I've been struggling with what to say about documenta 12. It was pretty bad, actually, it was very bad and so as to explain it to you, I've been trying to work out, how it all went so wrong. The deadline's looming though and I've only got as far as a series of questions ...
According the guide 'documenta 12 is a space of experience ... a space of possibility ... the exhibition sees itself as a new and decidedly artificial context, which does not set works in relation to each other informatively or instructively but aesthetically, in order to allow them to shine forth in all their suchness.'
So, why no captions, whatsoever? Now I'm not generally a massive fan of the caption, but a total lack of information, especially when faced with some seriously esoteric, different and/or seemingly randomly placed works of art might have helped a little. Without any help, it just looked like crass curation; this is the room about cloth, Kerry James Marshall in a room with some 18th Century paintings depicting slavery ...

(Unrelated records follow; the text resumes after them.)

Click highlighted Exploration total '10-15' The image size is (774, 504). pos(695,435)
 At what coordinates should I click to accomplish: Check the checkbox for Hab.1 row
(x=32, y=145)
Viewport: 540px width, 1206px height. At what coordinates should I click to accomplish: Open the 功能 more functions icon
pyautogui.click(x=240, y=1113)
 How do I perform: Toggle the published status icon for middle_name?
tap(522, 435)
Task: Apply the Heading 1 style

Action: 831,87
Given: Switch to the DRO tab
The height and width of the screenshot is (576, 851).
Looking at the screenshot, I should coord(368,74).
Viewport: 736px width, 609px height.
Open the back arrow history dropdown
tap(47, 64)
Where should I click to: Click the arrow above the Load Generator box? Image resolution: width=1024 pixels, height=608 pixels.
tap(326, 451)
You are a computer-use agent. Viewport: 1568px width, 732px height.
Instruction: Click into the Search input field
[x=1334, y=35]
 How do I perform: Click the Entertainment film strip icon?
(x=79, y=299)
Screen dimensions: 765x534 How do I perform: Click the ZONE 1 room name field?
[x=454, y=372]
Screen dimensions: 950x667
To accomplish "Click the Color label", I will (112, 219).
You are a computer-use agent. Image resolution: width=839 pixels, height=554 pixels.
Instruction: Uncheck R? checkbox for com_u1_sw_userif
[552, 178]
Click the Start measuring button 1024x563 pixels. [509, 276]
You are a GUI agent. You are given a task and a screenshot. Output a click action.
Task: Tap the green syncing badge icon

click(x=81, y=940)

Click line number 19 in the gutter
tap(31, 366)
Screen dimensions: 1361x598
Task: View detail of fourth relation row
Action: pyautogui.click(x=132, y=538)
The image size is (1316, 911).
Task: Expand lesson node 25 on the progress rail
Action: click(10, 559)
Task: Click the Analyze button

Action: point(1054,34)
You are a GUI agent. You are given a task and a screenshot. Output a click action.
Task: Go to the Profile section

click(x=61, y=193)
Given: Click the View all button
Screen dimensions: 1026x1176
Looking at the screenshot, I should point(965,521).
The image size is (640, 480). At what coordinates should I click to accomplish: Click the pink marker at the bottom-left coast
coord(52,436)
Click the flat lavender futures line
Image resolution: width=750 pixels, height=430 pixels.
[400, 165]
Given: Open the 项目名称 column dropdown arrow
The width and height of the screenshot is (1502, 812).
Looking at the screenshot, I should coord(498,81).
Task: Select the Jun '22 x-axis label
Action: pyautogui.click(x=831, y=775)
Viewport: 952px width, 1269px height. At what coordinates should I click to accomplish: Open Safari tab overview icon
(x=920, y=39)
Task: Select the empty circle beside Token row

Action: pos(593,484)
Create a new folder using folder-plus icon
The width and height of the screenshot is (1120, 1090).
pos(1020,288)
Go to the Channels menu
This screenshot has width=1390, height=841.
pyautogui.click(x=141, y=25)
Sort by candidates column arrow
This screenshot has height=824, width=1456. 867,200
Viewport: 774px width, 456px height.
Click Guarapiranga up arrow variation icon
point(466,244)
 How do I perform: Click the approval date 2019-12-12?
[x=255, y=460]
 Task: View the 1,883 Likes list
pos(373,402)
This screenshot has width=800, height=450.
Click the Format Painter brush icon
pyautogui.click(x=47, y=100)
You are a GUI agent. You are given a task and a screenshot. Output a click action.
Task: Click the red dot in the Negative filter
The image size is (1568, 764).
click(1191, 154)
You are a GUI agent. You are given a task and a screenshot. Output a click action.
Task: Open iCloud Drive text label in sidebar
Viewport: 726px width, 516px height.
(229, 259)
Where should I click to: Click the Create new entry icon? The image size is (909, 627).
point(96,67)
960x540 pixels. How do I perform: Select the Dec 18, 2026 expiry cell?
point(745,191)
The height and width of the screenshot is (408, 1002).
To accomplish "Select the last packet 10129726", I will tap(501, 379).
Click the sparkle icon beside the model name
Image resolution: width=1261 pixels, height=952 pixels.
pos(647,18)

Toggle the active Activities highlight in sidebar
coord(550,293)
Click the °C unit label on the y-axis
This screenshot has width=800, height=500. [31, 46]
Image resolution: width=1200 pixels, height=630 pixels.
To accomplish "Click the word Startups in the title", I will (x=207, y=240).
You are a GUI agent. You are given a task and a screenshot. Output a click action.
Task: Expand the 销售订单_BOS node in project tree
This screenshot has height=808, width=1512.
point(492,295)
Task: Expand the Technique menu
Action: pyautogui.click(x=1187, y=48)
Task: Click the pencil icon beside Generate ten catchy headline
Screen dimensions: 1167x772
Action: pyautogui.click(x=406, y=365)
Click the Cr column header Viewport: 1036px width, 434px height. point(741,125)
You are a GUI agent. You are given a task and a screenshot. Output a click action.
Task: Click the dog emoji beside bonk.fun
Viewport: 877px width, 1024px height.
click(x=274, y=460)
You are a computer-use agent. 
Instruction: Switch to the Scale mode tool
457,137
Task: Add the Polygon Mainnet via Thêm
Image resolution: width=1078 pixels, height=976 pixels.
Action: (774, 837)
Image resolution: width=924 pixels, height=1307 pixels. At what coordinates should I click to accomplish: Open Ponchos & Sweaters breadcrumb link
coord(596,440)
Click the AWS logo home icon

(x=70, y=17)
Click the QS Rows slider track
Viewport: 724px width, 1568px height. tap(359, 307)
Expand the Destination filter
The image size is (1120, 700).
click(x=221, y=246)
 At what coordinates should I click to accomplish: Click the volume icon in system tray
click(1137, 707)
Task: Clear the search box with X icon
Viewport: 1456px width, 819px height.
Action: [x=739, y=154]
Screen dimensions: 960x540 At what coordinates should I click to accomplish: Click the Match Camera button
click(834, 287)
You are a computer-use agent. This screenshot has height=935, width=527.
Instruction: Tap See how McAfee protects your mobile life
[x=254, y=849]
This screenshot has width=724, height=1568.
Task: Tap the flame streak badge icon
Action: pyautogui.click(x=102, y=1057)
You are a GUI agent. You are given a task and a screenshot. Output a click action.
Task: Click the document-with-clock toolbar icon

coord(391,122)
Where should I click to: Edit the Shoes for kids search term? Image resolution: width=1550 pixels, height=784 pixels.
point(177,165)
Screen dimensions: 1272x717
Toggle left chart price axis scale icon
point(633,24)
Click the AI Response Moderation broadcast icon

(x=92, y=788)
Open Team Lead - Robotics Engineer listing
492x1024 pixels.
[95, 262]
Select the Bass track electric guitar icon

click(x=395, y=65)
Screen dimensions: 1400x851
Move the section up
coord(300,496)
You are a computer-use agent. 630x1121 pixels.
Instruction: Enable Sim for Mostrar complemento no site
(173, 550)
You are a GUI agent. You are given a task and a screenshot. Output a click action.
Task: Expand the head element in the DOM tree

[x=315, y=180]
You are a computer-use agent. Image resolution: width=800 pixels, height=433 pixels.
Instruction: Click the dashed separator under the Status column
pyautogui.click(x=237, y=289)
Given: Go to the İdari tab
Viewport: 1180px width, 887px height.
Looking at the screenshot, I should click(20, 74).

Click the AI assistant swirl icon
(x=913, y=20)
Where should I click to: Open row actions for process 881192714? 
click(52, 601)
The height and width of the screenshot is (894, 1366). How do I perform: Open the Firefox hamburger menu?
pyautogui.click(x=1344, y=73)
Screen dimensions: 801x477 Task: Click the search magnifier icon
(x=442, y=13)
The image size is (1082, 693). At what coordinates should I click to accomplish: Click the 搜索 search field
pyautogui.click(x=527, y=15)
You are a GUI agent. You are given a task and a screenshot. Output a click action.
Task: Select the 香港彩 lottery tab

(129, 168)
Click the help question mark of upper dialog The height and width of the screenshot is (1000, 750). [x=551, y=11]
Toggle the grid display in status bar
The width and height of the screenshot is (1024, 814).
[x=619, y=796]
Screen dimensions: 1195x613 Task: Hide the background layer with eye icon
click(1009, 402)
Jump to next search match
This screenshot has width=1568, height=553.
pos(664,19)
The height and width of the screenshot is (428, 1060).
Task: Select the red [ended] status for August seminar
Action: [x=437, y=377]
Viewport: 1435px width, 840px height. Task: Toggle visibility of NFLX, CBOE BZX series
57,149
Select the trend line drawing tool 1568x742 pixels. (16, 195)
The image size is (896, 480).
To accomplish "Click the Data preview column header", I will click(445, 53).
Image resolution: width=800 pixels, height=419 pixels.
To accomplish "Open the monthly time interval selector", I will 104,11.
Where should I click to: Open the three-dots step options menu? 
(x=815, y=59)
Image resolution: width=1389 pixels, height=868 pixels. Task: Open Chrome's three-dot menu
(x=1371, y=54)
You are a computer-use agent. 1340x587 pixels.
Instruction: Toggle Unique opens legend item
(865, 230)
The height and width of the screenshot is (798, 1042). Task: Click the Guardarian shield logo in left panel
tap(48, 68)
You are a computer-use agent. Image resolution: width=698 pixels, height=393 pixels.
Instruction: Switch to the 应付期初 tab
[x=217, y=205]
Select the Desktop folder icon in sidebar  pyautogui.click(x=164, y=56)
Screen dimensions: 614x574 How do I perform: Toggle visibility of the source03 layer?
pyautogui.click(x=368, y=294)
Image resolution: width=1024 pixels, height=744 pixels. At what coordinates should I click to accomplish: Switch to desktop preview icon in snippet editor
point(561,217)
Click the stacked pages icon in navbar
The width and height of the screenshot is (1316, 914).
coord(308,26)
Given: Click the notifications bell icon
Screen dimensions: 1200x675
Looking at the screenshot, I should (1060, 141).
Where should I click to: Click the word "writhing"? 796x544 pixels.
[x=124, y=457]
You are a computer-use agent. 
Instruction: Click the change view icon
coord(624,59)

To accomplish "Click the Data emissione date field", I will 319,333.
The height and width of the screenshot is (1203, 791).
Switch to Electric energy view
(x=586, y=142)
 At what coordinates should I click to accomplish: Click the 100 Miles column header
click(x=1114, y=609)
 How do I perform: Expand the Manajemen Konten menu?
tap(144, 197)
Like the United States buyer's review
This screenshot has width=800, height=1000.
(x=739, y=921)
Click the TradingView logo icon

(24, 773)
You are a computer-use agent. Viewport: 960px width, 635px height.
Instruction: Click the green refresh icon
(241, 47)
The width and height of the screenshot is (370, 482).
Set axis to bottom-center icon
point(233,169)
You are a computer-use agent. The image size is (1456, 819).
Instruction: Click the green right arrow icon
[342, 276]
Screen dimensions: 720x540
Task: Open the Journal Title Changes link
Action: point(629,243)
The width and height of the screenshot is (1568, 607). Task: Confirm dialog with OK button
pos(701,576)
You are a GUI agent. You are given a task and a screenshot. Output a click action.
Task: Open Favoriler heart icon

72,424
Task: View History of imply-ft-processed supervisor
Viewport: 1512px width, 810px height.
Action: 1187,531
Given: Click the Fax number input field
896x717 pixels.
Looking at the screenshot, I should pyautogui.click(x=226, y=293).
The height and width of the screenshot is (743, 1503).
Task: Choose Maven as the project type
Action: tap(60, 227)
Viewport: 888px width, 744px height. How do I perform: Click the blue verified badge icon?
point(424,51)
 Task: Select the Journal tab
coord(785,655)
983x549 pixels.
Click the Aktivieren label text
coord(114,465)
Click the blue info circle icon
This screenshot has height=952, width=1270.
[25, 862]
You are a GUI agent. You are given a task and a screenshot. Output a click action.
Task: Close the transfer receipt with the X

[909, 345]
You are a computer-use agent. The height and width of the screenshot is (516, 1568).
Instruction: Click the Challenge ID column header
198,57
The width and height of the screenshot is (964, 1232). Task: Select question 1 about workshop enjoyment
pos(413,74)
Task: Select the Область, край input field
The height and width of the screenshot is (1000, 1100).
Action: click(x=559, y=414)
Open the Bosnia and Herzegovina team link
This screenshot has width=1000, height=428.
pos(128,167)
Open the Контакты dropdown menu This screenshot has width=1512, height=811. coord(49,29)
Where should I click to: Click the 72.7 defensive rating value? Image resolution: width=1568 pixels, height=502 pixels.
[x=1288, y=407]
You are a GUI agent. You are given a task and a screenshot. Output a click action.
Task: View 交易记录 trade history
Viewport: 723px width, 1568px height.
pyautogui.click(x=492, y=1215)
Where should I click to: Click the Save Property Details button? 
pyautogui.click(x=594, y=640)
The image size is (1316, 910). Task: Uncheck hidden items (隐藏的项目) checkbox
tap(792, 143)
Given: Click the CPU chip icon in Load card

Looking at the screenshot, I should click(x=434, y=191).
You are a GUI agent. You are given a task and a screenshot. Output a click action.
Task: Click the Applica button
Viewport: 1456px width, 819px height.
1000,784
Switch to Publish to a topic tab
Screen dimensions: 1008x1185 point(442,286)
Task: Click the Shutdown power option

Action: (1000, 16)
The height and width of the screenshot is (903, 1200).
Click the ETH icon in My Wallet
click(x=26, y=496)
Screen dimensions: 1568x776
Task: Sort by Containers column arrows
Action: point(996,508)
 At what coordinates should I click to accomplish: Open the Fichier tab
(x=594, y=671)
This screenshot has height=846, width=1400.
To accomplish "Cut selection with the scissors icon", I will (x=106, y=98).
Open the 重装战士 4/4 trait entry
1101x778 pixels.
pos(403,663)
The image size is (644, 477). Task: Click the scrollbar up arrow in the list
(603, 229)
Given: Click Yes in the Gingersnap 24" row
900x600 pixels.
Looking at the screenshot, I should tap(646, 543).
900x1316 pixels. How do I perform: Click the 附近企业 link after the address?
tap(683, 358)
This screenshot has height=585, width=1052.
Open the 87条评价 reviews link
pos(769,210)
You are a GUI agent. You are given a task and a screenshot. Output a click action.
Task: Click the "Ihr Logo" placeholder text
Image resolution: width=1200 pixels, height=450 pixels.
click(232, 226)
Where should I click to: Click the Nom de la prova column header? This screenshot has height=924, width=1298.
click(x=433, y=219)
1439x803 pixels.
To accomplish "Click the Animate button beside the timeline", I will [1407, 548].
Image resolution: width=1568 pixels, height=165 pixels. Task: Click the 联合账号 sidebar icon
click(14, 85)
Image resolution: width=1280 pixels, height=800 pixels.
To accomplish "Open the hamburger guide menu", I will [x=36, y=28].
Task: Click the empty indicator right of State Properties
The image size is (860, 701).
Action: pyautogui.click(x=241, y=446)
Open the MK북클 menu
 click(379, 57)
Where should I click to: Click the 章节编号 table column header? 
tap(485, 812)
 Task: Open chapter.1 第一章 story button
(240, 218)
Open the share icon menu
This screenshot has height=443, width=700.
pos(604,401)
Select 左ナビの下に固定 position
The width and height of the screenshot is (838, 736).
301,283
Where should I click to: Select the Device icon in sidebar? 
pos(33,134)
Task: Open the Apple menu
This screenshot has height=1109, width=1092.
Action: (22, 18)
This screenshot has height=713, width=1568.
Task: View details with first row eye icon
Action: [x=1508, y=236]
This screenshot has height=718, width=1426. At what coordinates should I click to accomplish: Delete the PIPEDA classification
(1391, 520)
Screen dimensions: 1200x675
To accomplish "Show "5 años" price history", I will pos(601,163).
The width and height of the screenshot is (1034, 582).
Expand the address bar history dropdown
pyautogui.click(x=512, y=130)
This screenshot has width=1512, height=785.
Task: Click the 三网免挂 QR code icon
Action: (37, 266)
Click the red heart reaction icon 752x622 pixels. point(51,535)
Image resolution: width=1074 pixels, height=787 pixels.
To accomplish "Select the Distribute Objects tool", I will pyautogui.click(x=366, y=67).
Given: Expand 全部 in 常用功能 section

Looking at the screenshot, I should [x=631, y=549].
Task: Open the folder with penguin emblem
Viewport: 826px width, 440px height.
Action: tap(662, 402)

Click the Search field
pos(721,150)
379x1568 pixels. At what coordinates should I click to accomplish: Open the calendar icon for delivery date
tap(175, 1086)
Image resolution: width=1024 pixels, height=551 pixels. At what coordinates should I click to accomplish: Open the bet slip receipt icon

On that subject, why did Kerry James Marshall, John McCracken, Martha Rosler and Juan Davila make an appearance in pretty much every venue while some artists were represented with a single work? Why weren't they just given a mini-retrospective so at least I could see their respective bodies of work together?
And what about the installation? Unfathomable; for example, why in the dark and airless spaces of the Museum Fridericianum were the walls and ceilings painted salmon or dark green?
Why were some works, single works, crammed in the corner and marginalised of a large room dominated by someone else's work?
And what were those 'circles of enlightenment' all about?
Visually incoherent, erratic, curatorially conceited, damp and airless, it really was a depressing experience in many ways; if this is the most important art exhibition in the world it's a bit worrying. Robert Storr's Venice show was light, bright, airy, coherent and a blessing for art in comparison, ArtVehicle's Adrian Lee hasn't been to Kassel as of yet, but when he gets there I wonder whether he won't rather be back in his 'huge shed of trite war schlock' (see AV 18); yes, too much bad war art indeed but given the choice I'd take it.
So much for that then; a couple of things that despite it all still managed to shine through. Zoe Leonard's Analogue, 1998-2007 photographs of heaps of junk for sale in New York's franchise stores. Danika Dakic's El Dorado, 2007 a video made with young refugees in Kassel, shot in the city's Wallpaper Museum, Nedko Solokov's hilarious drawings Fears, 2007 Ricardo Basbaum's workshops and installation Would you like to participate in an artistic experience?, 1994-2007 and lastly Artur Zmijewski's film, Them, 2007 which tells the story of what happens during the meetings of four Polish groups each with radial and opposing political or religious points of view. Riveting, truthful, timely and perfectly balanced. Shame more of it wasn't like that really.